Friday’s disappointing employment numbers added to concerns that the economy, which has been giving off wildly mixed signals, could be headed for a slowdown over the next several quarters.

The economy added only 78,000 jobs last month, far fewer than the 175,000 expected by forecasters. By itself that one-month shortfall is probably nothing to worry about, economists say.

When smoothing out the volatile monthly numbers, the economy has added an average of 180,000 jobs a month so far this year, only a bit less than the average 190,000 created last year. And in a bit of positive news the government reported that the unemployment rate, which is measured in a separate survey, fell to 5.1 percent last month, its lowest level since September 2001.

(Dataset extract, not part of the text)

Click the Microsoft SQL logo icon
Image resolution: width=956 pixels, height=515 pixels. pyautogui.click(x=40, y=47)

But non-government payrolls remain below their peak levels from before the recession nearly five years ago, rather than snapping back quickly as they have after past recessions. And other recent figures indicate that the factory sector is slowing, a trend that usually has a significant negative spillover effect for the rest of the economy.

“We’ve never had a downturn in manufacturing that hasn’t spilled over to the service sector,” said Scott Anderson, senior economist at Wells Fargo. “If industrial production is heading lower, then GDP growth will certainly follow.”

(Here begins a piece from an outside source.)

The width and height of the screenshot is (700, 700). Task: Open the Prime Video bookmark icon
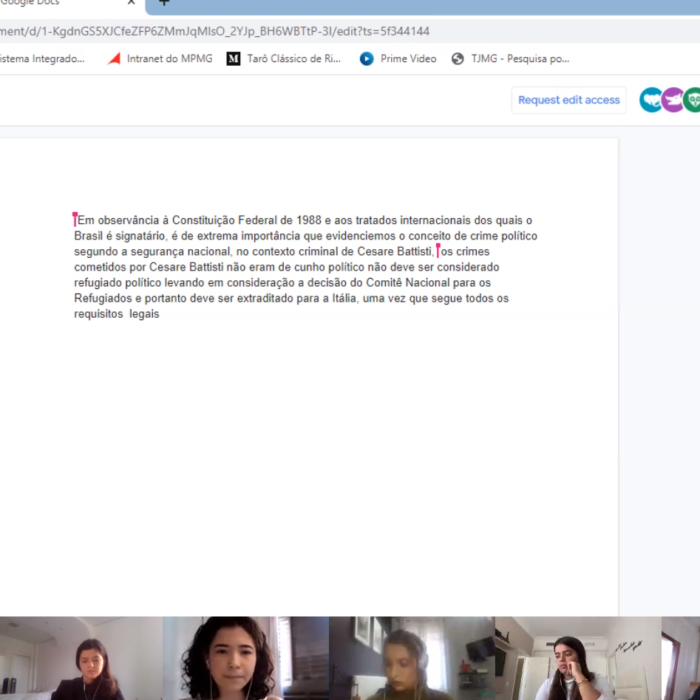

The widely watched manufacturing index published by the Institute of Supply Management has declined for six straight months, the trade group reported this week, suggesting that the factory sector is running out of momentum. Other figures show that manufacturing activity slowed sharply in the spring, at least partly in response to a sharp hike in oil prices.

Other analysts say the impact of higher short-term interest rates and higher energy prices are continuing to work their way through the economy in a way that could lead to slower growth into 2006.

Still, Federal Reserve Chairman Alan Greenspan and his colleagues are almost universally expected to raise short-term interest rates this month, acting for the ninth time in a year to keep a lid on inflation, which is slowly creeping higher.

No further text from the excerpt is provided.